(NEW YORK) -- The international community might roll its eyes but a Russian advocacy group really feels that President Vladimir Putin deserves the Nobel Peace Prize.
On Tuesday, the International Academy of Spiritual Unity and Cooperation of Peoples of the World said it nominated the controversial Russian leader for the esteemed award because of his attempts to end the conflict in Syria, which involved a proposal for his ally to surrender its chemical weapons in order to avoid a military strike by the U.S.
Group member Iosif Kobzon said that Putin was more deserving of the honor than President Obama, who won the 2009 Nobel Peace Prize. Kobzon accused Obama of aggression in Iraq and Afghanistan and trying to attack Syria.
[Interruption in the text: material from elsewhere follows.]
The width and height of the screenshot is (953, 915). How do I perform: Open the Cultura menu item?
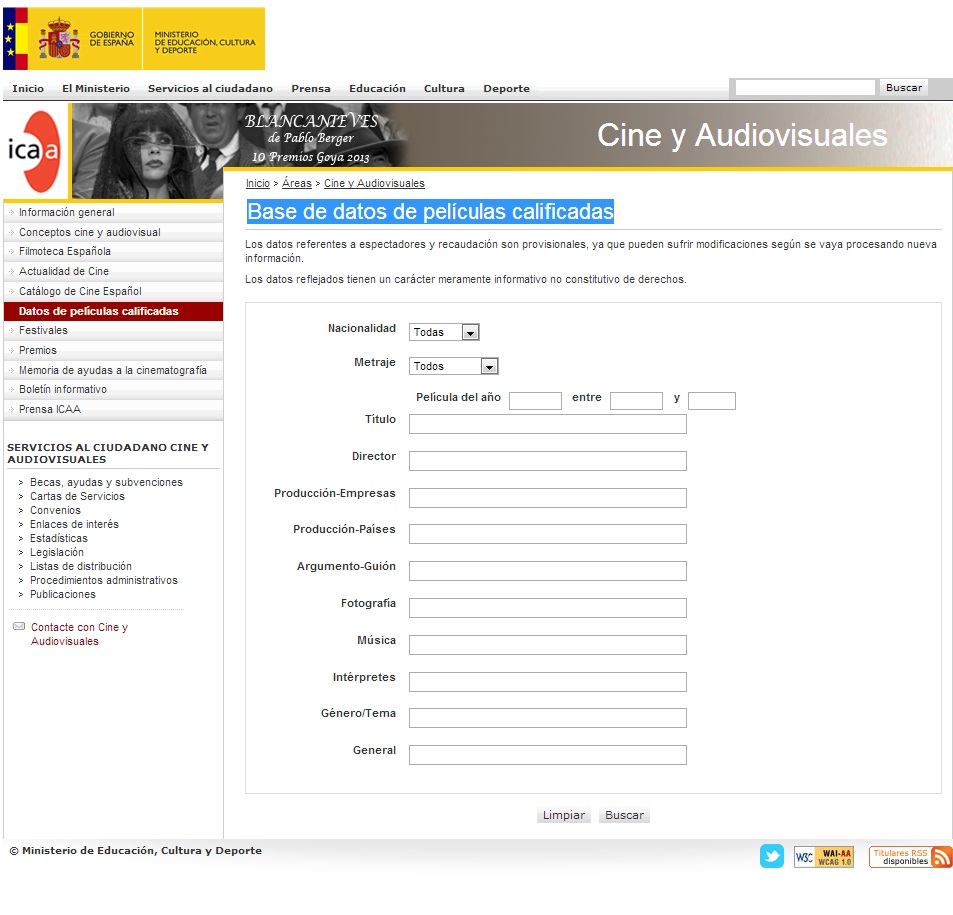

What the International Academy of Spiritual Unity and Cooperation of Peoples of the World failed to mention is that Moscow has been supplying military arms to Syrian President Bashar al-Assad's regime in its ongoing battle with opposition forces.
In the past, Putin has ordered attacks on rebels in Chechnya and launched an invasion against former Soviet Union satellite Georgia. Observers note his record on human rights at home is also sketchy.
Winning the prize might be a moot point anyway. Although the advocacy group said it actually nominated Putin last month, the deadline for making nominations for the 2013 Nobel Peace Prize to be announced on Oct. 11 was last February.